Ces voleurs qui tiennent en haleine le milieu américain de l’édition

Ces voleurs qui tiennent en haleine le milieu américain de l’édition

L’énigme dure depuis trois ans déjà : qui sont le ou les voleurs qui multiplient les tentatives d’hameçonnage pour se procurer des manuscrits inédits ? Et que font-ils des textes dont ils arrivent à s’emparer ?

Des grands noms de la littérature, comme Margaret Atwood, Ian McEwan ou encore Jo Nesbo, en ont été victimes. Des célébrités du cinéma également, comme l’acteur Ethan Hawke. Mais aussi, ce qui est plus étrange, des écrivains débutants, des auteurs de nouvelles ou de romans expérimentaux. Tous ont été approchés par courriel par des inconnus qui, en se faisant passer pour quelqu’un de leur entourage, ont voulu faire main basse sur leurs manuscrits inédits, raconte The New York Times. Et, à ce jour, le mystère le plus entier entoure ces escroqueries. Le monde de l’édition se perd en spéculations, poursuit le quotidien :

On ne sait pas qui sont le ou les voleurs, ni même le bénéfice qu’ils peuvent tirer de tels agissements.”

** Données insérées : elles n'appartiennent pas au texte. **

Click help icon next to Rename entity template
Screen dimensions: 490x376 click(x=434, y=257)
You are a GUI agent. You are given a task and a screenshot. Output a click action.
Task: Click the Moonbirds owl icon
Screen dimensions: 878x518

Des escrocs très bien introduits

Les premières tentatives de vol remontent à plus de trois ans. “Des auteurs, des agents et des éditeurs ont été pris pour cible en Suède, à Taïwan, en Israël ou encore en Italie. Et cette année, le nombre d’e-mails [frauduleux] a explosé aux États-Unis”, relate The New York Times. Seule certitude : le ou les voleurs sont très bien implantés dans le monde de l’édition. Ils connaissent sur le bout des doigts le circuit que doit suivre un manuscrit avant publication, ils disposent d’informations sur des projets encore confidentiels. Ils savent aussi qui publie qui, qui représente qui, qui est en pourparlers avec qui. Et ils connaissent le jargon du milieu, par exemple ce “ms” qui remplace le mot “manuscrit” dans certains échanges.

La démarche est toujours la même, nous apprend le quotidien new-yorkais. Des courriels sont envoyés, ressemblant à s’y méprendre à ceux que pourrait écrire tel agent écrivant à l’un des auteurs qu’il représente, ou tel éditeur consultant un dénicheur de talents. Le principal indice de la supercherie se trouve dans le nom de domaine utilisé, légèrement transformé : penguinrandomhouse.com devient par exemple penguinrandornhouse.com, une altération qui n’apparaît que lorsque le destinataire du message clique sur “Répondre”.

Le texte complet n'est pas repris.